“Zengin servetlerimiz olsa da o servetleri kendi gelişimimiz için kullanamıyoruz.”
Bu fikirleri Yenicag.ru`yla röportajında Başkurdistan`da yaranmış durumu değerlendiren vatandaş toplumunun aktivisti Diana Demidova seslendirdi.
Diana Demidova`nın sözlerine göre Başkurdistan, Rusya diktatörlüğünü en ağır biçimde hisseden ülke:
“Tüm insanlık mevcutluğu döneminde tiranların hakimiyeti altında ezilmiş. Modern halklar hâlâ kral psikolojisinden kurtulamıyor. Dünya devletlerinin yarısında diktatörlük rejimi var. Başkurdistan, belki de Rusya diktatörlüğünü en ağır biçimde hisseden ülke.
Dünya birliği için kölelik, feodalizm, kanlı haçlı seferleri, insan hayatının değerinin olmaması, toplu idamlar geçmişte kalsa da bir çok halklar şimdi de diktatörlerden vazgeçemiyorlar. Sonuçta yeni diktatörlük biçimleri yarandı: Kapitalizm ve komunizm. Böyle zannediyorum ki savaş ve katliam korkusu nesilden nesile aktarılıyor.
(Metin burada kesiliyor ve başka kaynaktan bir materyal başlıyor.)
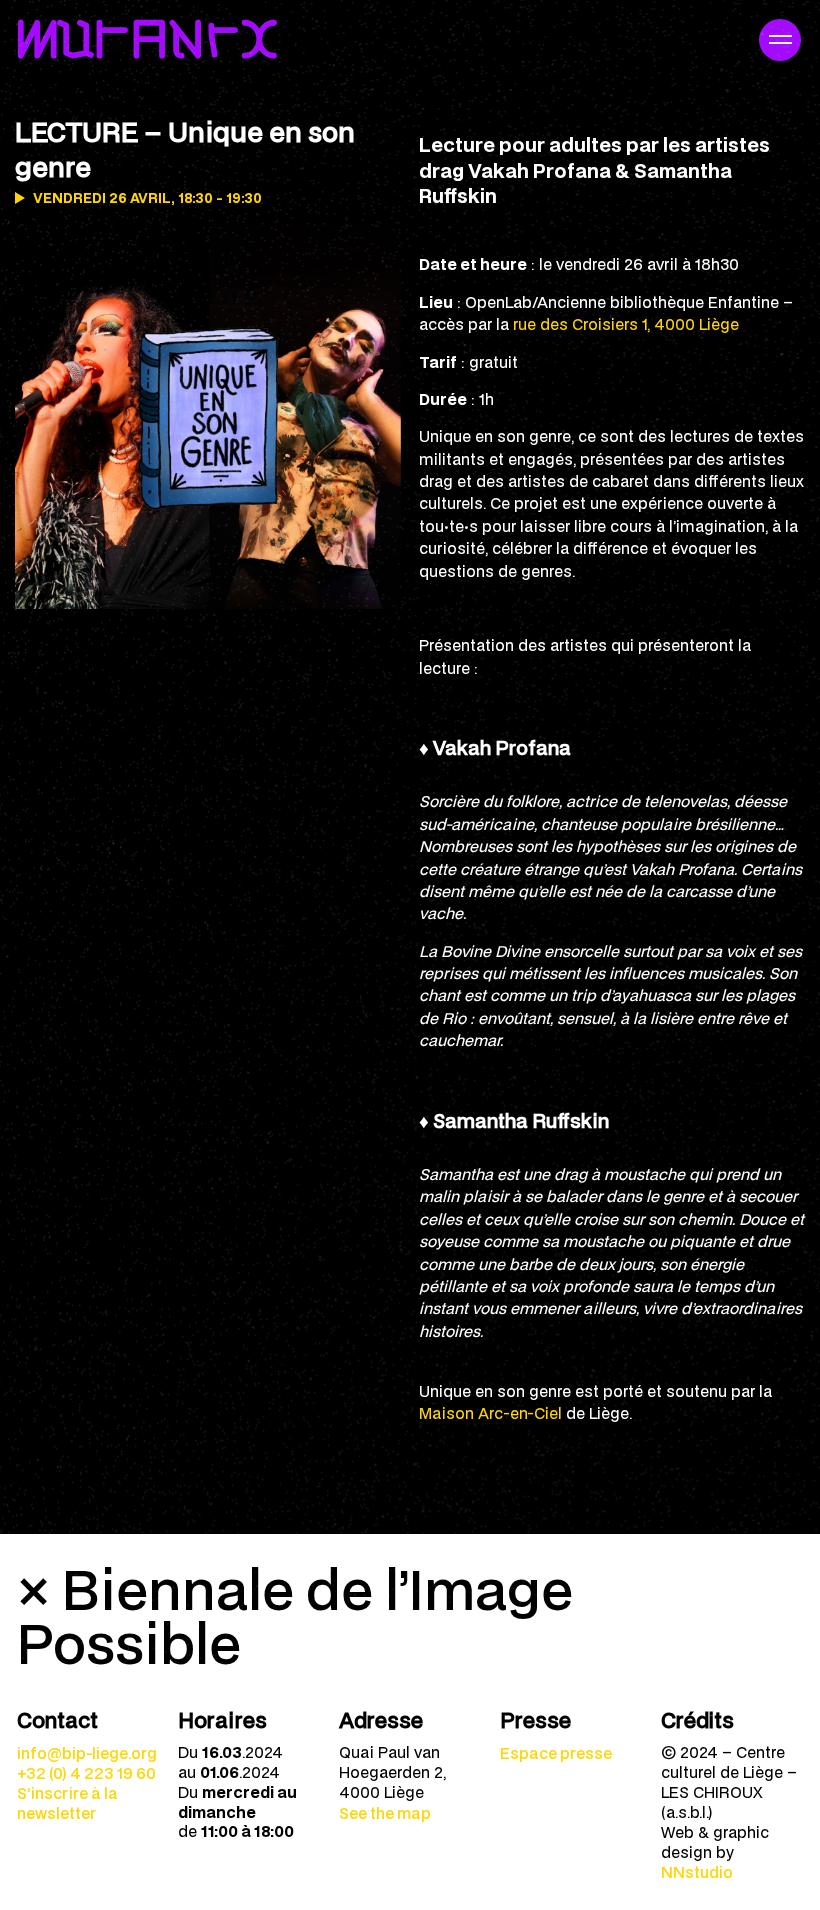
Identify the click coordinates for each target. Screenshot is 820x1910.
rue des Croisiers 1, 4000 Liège (626, 324)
“Bir savaş olmasın” düşüncesi 1941-1945 savaşları zamanından değil daha önceden yaranmış. Başkurt halkı defalarca isyan etmiş, bu nedenle de Tengricilik felsefesinin, kendi doğal servetlerinin idareciliğini, özgelişim hukukunu yitirmişdir. Bu yönden baktığımızda Başkurdistan`da itiraz ruhunun yüksek olması ve ahalinin karşıt tabakasının aktifliğinin doğal bir şey olduğunu görüyoruz. Çünkü zengin servetlerimiz olsa da o servetleri kendi gelişimimiz için kullanamıyoruz. Bizim hiçbir hakkımız yok. Halk, Moskova`dan atanmış başkanların faaliyetini izlemekle yetiniyor.”